Writing

Writing

This is how I always imagined writing to be.
A fire crackles and roars in my fireplace. I sit comfortably in my armchair, puffing on a pipe, and jot down my novel — in ink, with a Montblanc fountain pen — into a notebook bound in genuine leather.
It sounds like the beginning of a novel — but it was meant to be my daily writing ritual.
I’ve never smoked a pipe, and I don’t own a fireplace. But it was precisely that deeply cozy feeling — of being at peace with myself and the world — that drove me to write.
That feeling of having arrived.
But the road to this ideal image of writing was rocky — or at the very least, loud.
In the late 1970s, I was allowed to take a typewriting course at an evening school — although, in truth, only the word “evening” really applied.
The course took place, as you’d expect in the Ruhr area, in a pub.

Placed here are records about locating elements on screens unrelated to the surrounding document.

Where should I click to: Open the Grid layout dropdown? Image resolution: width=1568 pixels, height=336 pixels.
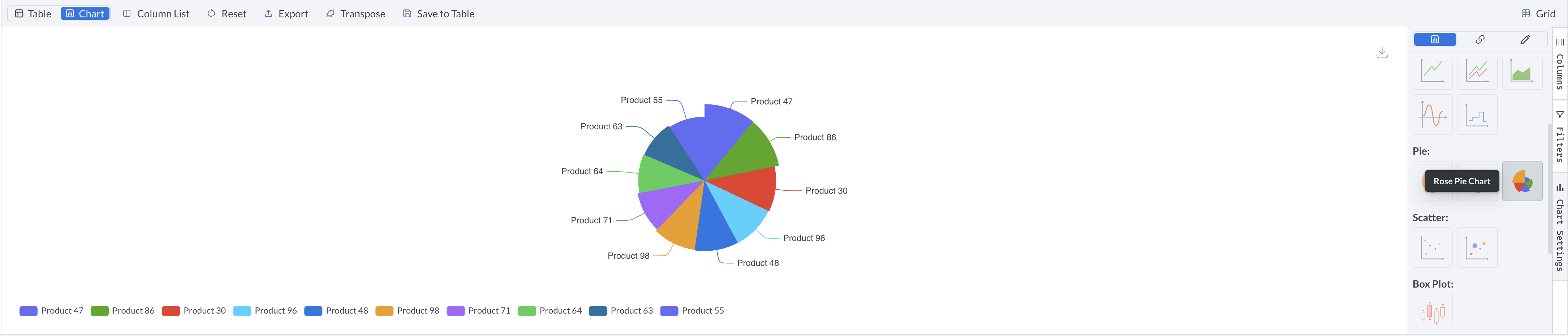click(x=1538, y=14)
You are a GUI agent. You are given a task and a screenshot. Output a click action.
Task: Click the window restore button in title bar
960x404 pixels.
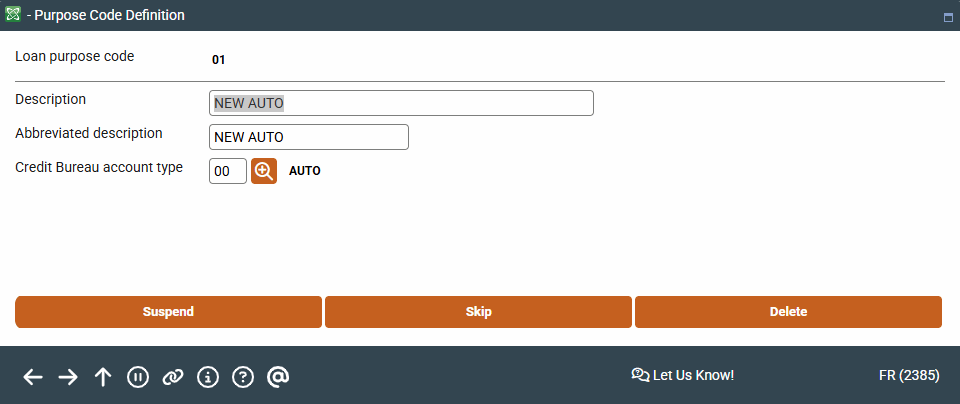point(947,17)
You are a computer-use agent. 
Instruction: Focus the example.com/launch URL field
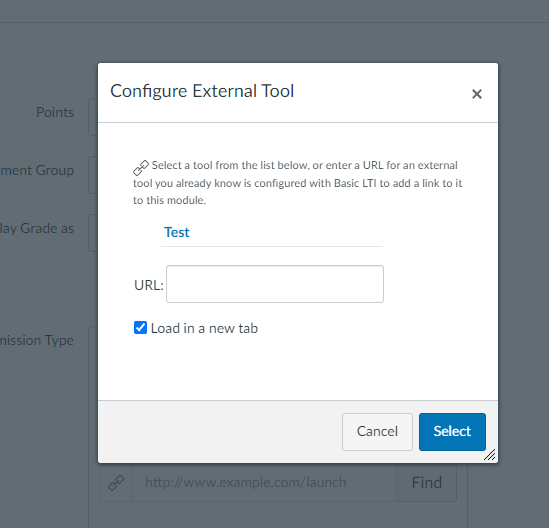click(264, 483)
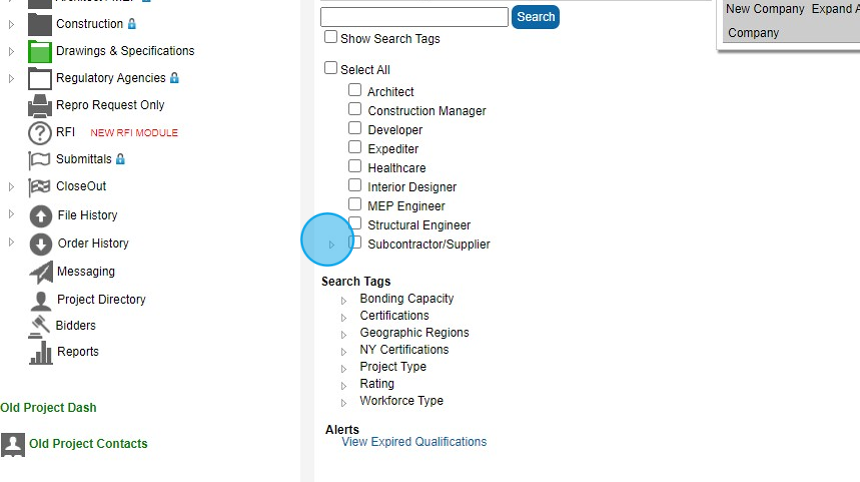Select Drawings & Specifications folder item

(125, 51)
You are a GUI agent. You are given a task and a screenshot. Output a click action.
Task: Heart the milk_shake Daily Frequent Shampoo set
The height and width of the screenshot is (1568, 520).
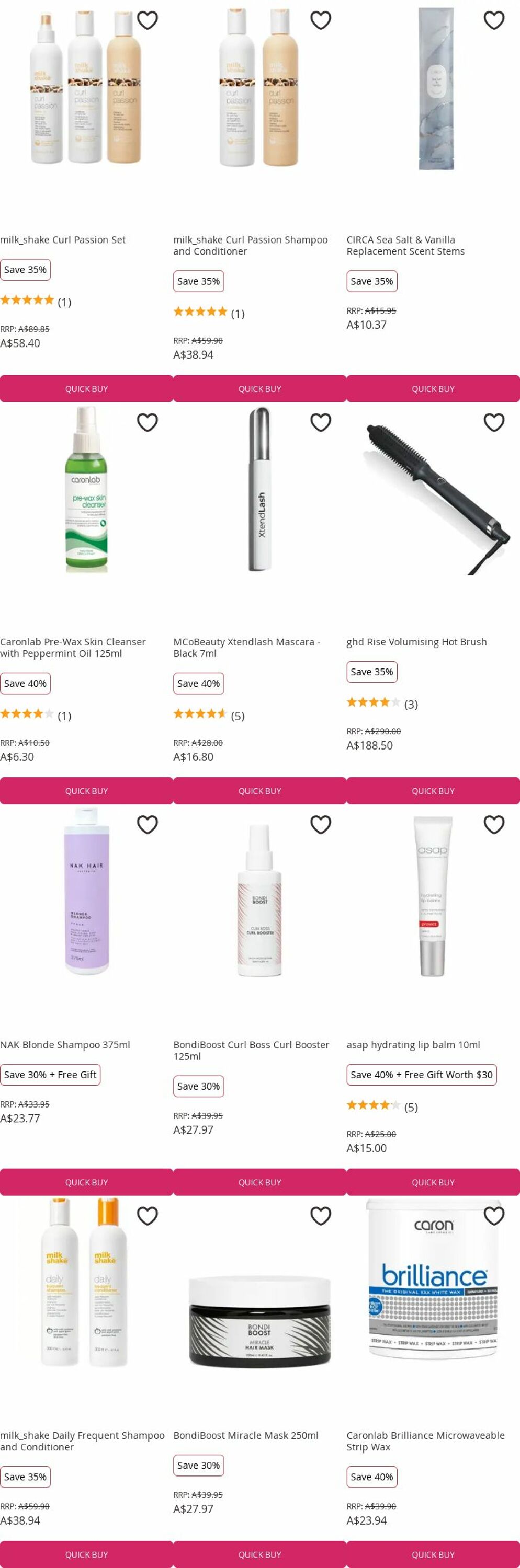point(148,1216)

Typewriters — those are devices similar to computer keyboards, only instead of sensors, the keys are connected to small metal arms, each ending in a letter. Press a key, and the arm snaps forward, striking the paper — separated only by an ink-soaked ribbon.
You didn’t need a printer. Or Wi-Fi. Or electricity.
Just you — and the metal.
For anyone who’s never used such a machine, just imagine the storm those keys create when struck at speed.
At fourteen, I was the proud owner of a typewriter clad in bright orange plastic, a shining specimen of classic 1970s design.
A pity I no longer have it — it would be a real eye-catcher for my Instagram feed today.
Back then, only one thing mattered: performance. And performance was measured in time. Or to be more precise: with a stopwatch.
Ready, set, go — and twenty course participants pounded the text into their machines.
It must have sounded like a swarm of hornets crashing into a bass guitar hooked up to an amplifier.
 Sixty minutes of heavy metal.
As for me, I hardly noticed the noise — too focused on my own performance.
After all, the course was meant to give me a small edge over other applicants in the job market.
And then, six months ago, writing returned — quietly, but with determination.